The transaction would cost Samsung $5.85 billion, which is actually a premium of 80% over SanDisk’s closing share price on September 15, 2008, and a 66% and 164% premium to the company’s 30-day weighted average price and enterprise value as of September 4, 2008, respectively.

However, SanDisk reportedly referred to 52-week high – which was about $55 per share – in order to convince Samsung to pay considerably more than it agreed to. The South Korea-based Samsung insists that overall condition of the world’s economy got much worse than they were and SanDisk’s business and value changed drastically.

“The world has changed dramatically in the past 52 weeks as can be seen from SanDisk’s own disappointing results. Consumer spending and the overall economic situation have been getting worse. It will take the NAND flash market quite a bit of time to recover. Notwithstanding the current market conditions, to stay competitive, SanDisk will need to fund critical investment and development over the next several months – cost cutting alone will not suffice,” the statement by Samsung claims.

Nevertheless, in its final letter to the world’s largest maker of memory SanDisk said that it still considers Samsung’s proposal undervalued.

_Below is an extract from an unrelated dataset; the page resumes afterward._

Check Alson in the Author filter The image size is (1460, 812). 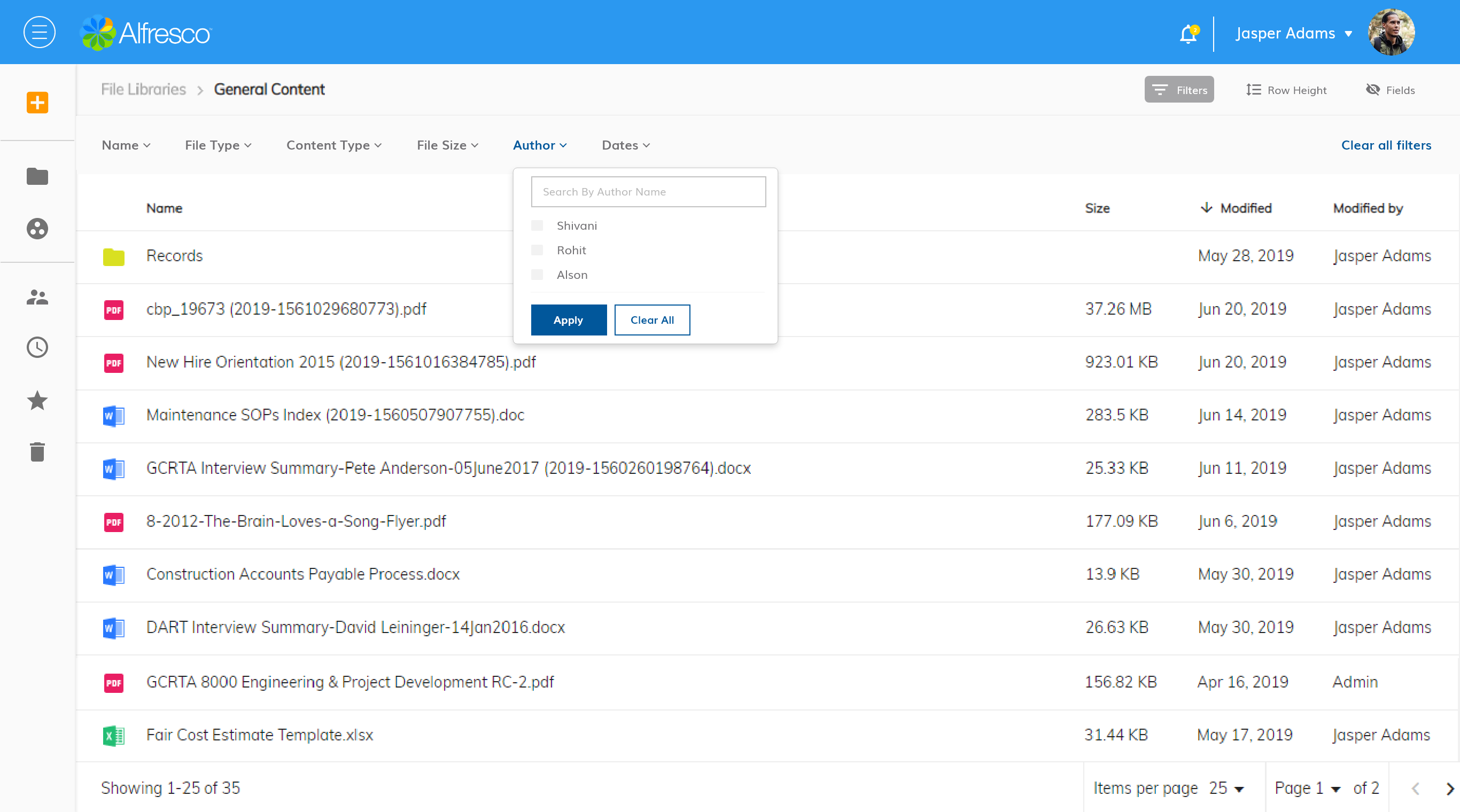click(x=536, y=274)
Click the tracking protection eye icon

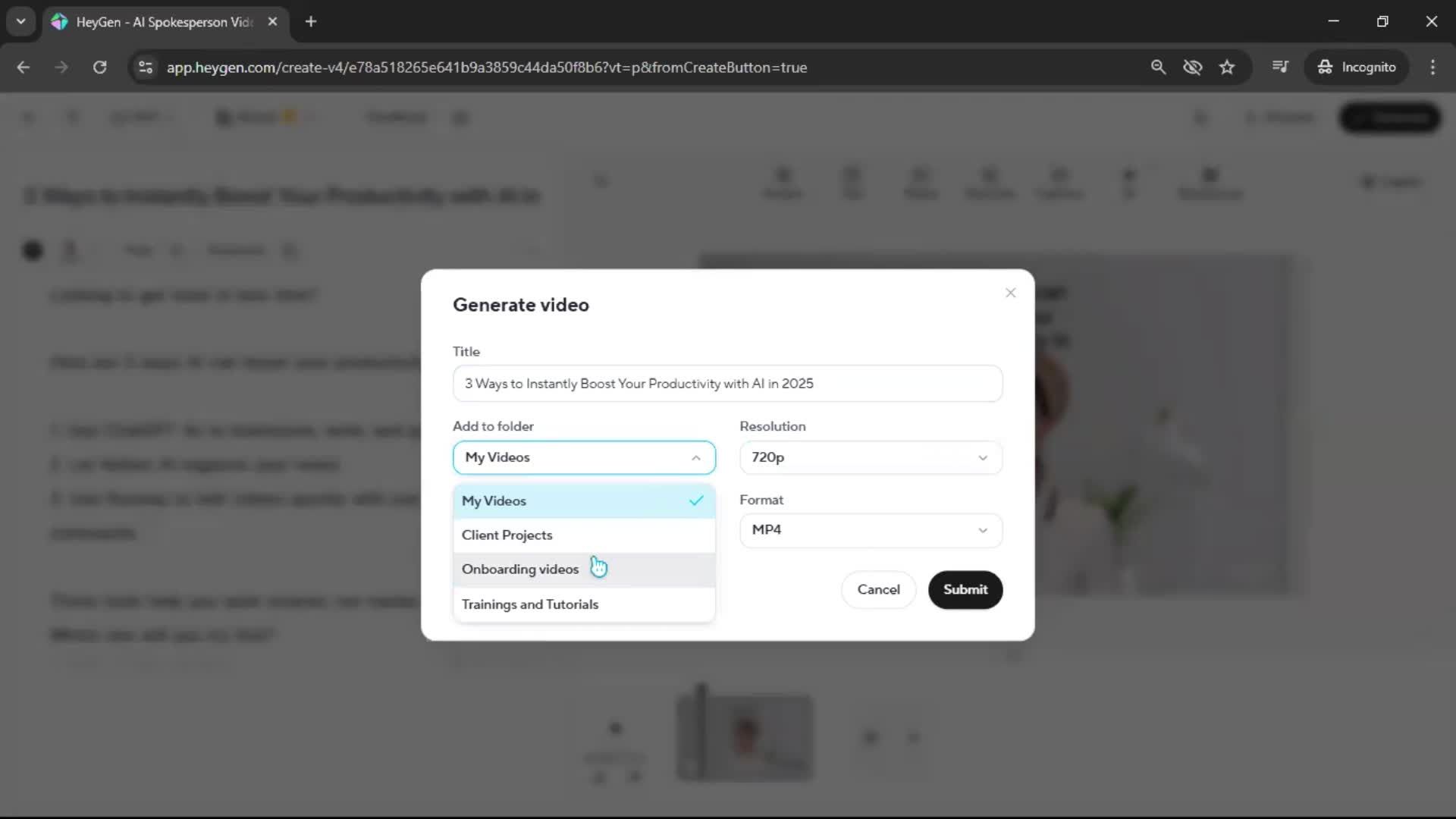[1192, 67]
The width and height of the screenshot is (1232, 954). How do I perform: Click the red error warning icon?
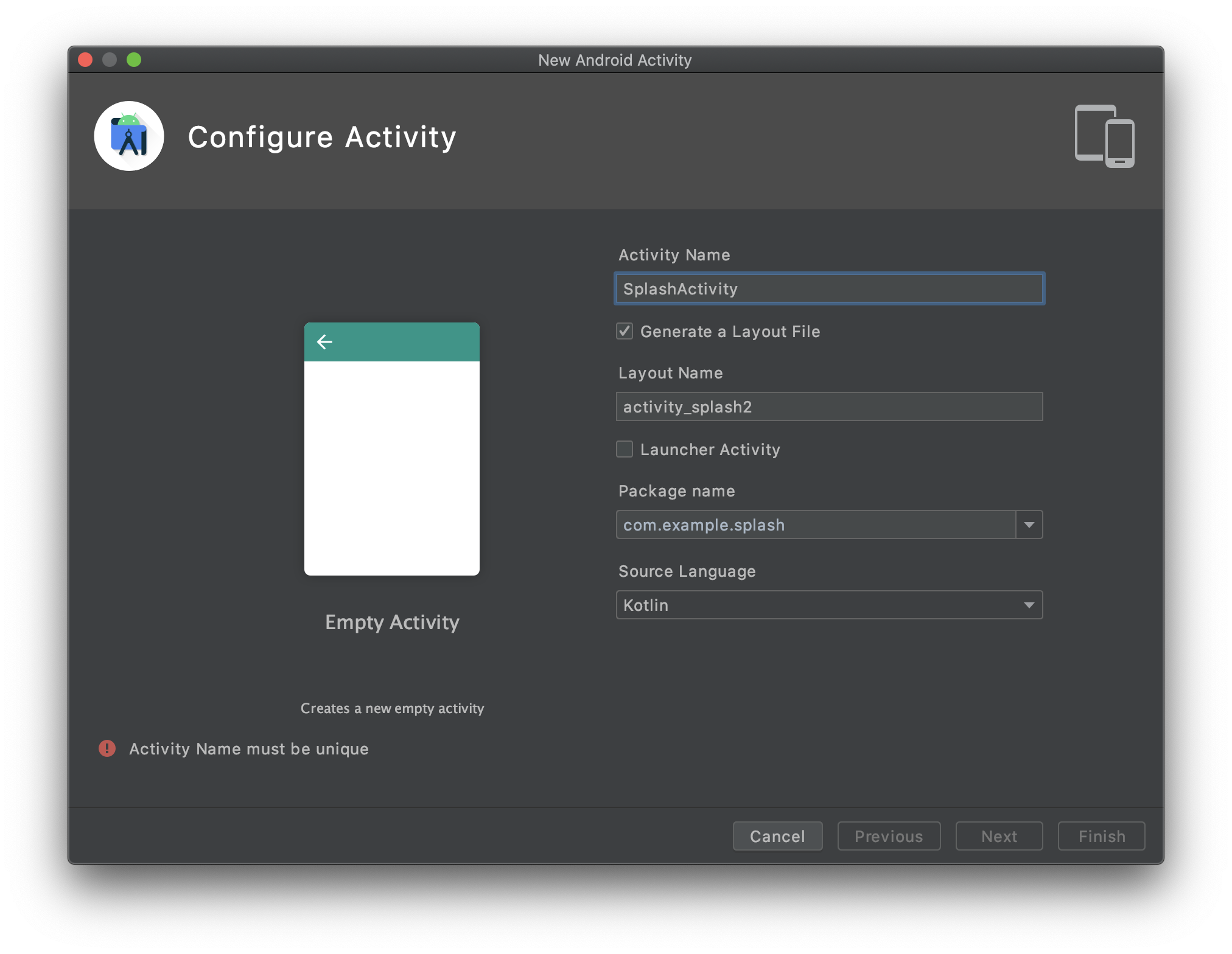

“We believe Samsung’s proposal does not provide appropriate value to our stockholders and is opportunistically timed at the trough of an industry-wide downturn. In our view, this proposal fails to recognize the value of our patent portfolio, in particular to Samsung, our significant investments in our strategic partnerships, and our technology leadership in 3 and 4 bits per cell flash memory, advanced controllers and three dimensional (3D) semiconductor memory. We believe we have the strategy, execution record, innovation and financial resources to return to profitable growth and be the flash memory leader in new growth markets in mobile devices, solid state disk, and portable consumer electronics,” said Eli Harari, chairman of the board and chief executive officer of SanDisk.

The combination of Samsung Electronics and SanDisk would create a major force on the market of NAND flash and would allow Samsung to boost its market share that is already about one third of the market.